Porque este es el quid de la cuestión. Si los pueblos y las naciones originarias de la Amazonía tuvieran soberanía real o poder para gestionar sus propios territorios, la crisis forestal hoy no existiría. La mentalidad colonial que, en cambio, inspira a Brasilia, no parece que pueda solucionar el problema sin presión exterior.
En este sentido, el mundo Occidental preocupado por el desastre ambiental del Amazonas tiene la posibilidad de usar las donaciones y los acuerdos de libre comercio como palancas para obligar al gobierno de Brasil a abandonar su obsesión extractivista y respetar la lengua, la cultura y los derechos naturales de los pueblos originarios de la Amazonía, que son los más cualificados para protegerla. Las críticas a Bolsonaro sin analizar los problemas estructurales, llevarán a Europa y Estados Unidos a un regreso ideológico al colonialismo, siempre justificado con grandes valores universales y la necesidad de salvar el planeta.
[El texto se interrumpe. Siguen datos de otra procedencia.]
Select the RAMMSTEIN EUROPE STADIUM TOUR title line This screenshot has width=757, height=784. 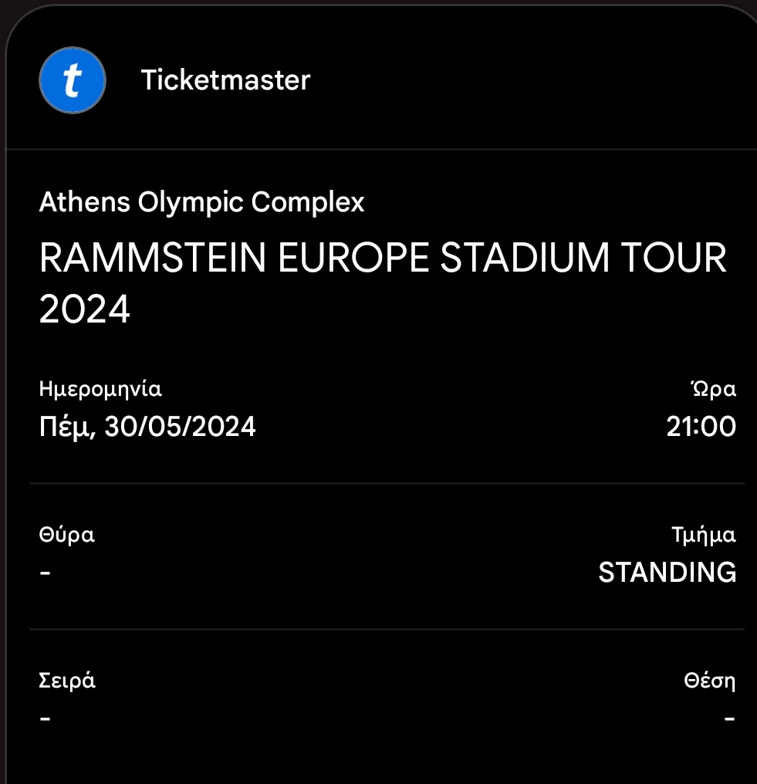[x=383, y=259]
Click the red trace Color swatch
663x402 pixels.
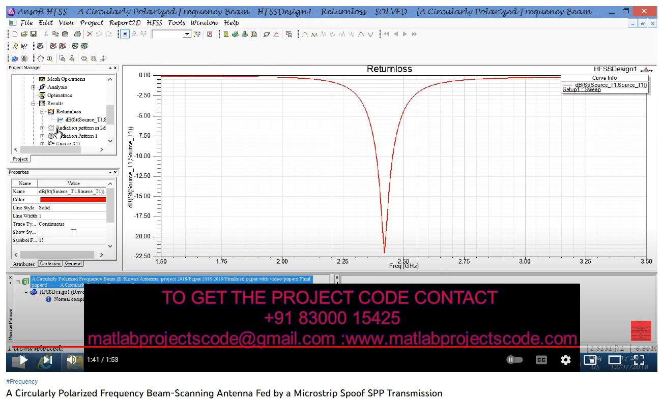(x=73, y=200)
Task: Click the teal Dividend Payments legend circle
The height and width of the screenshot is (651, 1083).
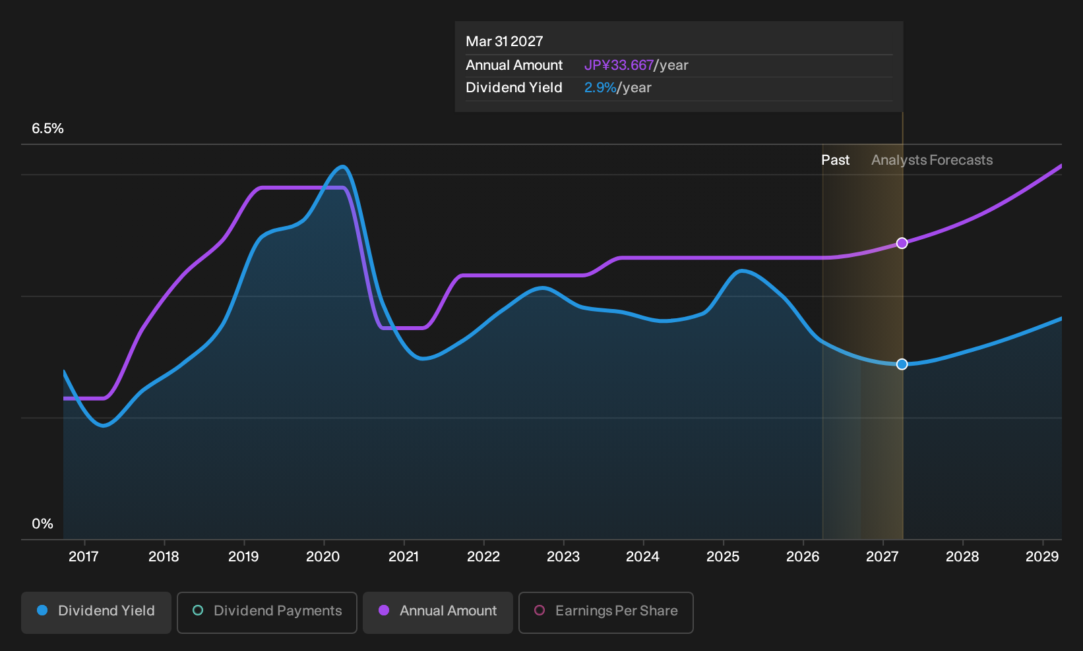Action: pyautogui.click(x=198, y=610)
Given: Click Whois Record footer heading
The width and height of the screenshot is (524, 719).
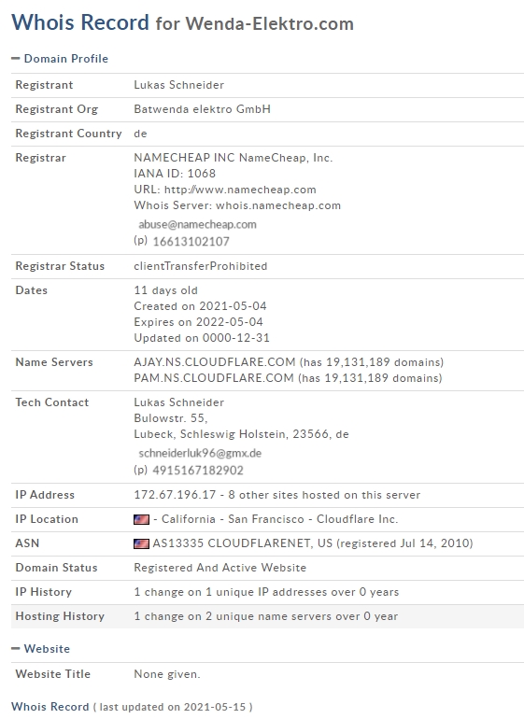Looking at the screenshot, I should click(50, 707).
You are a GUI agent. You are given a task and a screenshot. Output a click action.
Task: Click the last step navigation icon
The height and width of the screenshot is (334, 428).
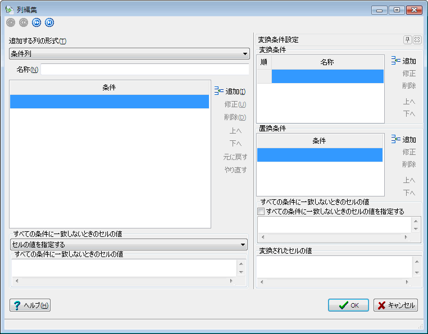point(49,22)
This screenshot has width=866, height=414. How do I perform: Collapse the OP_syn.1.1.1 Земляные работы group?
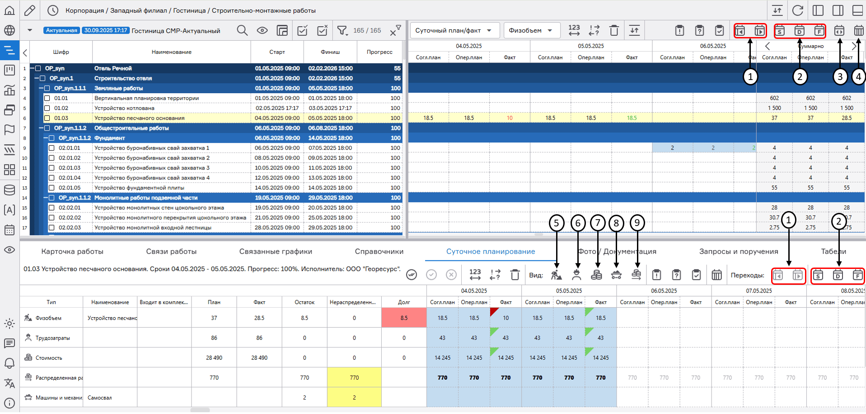tap(41, 88)
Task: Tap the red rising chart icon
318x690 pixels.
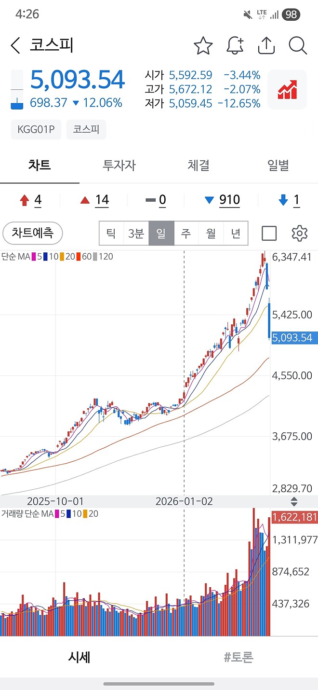Action: click(x=287, y=90)
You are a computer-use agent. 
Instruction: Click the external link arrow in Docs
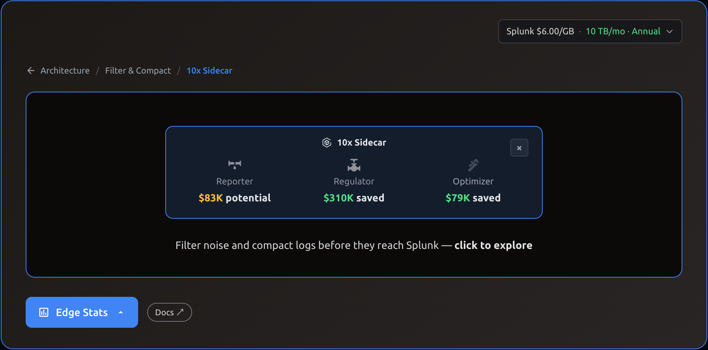pos(180,312)
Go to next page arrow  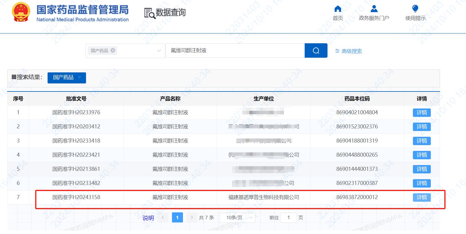(192, 218)
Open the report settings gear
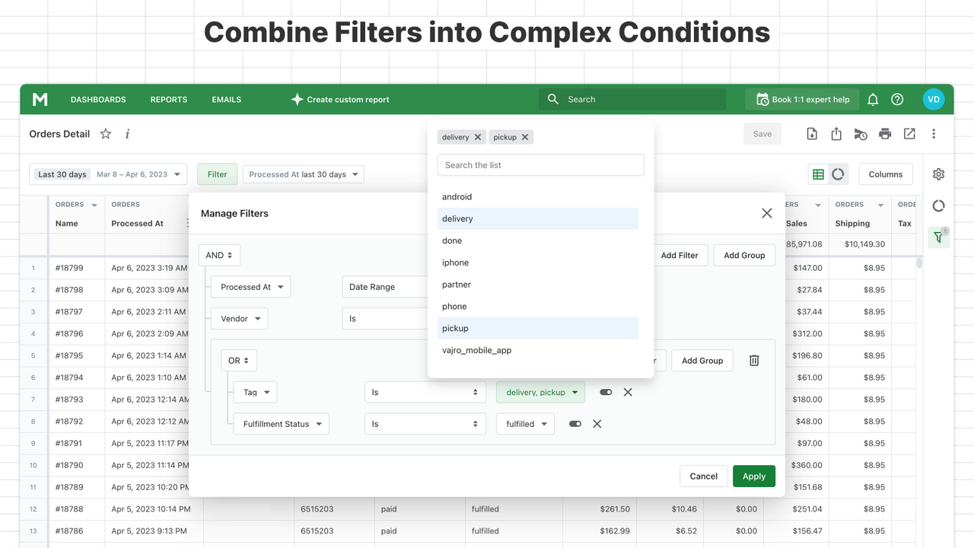974x548 pixels. [938, 174]
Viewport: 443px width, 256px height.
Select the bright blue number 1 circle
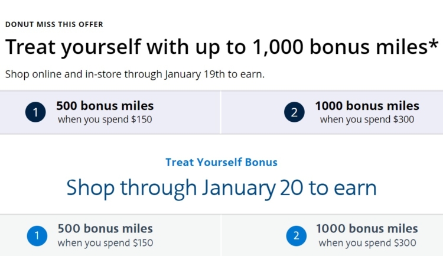coord(37,236)
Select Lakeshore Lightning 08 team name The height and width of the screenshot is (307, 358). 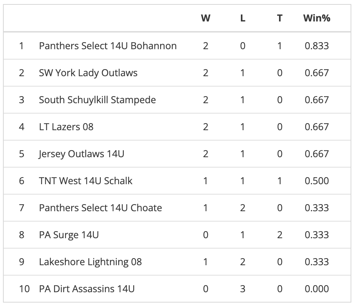pos(90,262)
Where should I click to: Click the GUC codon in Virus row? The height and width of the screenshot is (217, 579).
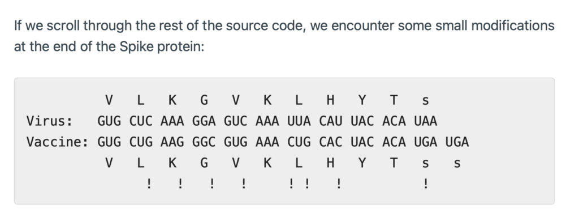point(236,121)
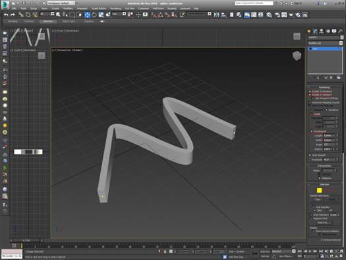Click the Mirror tool icon
Screen dimensions: 346x260
tap(216, 15)
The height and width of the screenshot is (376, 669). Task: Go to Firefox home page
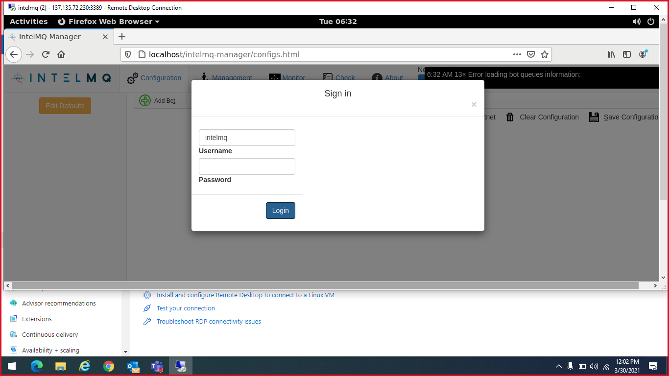pos(61,54)
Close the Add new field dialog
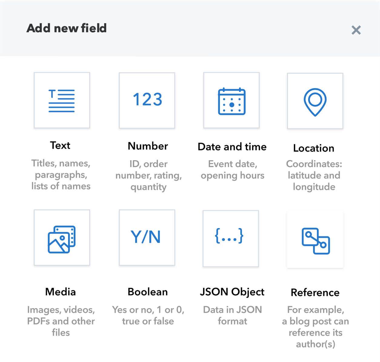This screenshot has width=380, height=362. tap(356, 30)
Si Occidente abandona su obsesión autojustificatoria con el ‘melting pot’, encontrará en las identidades locales y la tradición vías para progresar en los próximos años en todo el mundo.
Y es que en esta América de nombres y mentalidad colonial, sólo el empoderamiento de sus pueblos y naciones originarias pueden lograr un desarrollo real, no puramente extractivo y racializado. Si se hacen las cosas bien, un día tendremos que dejar de llamar Guatemala a Iximule.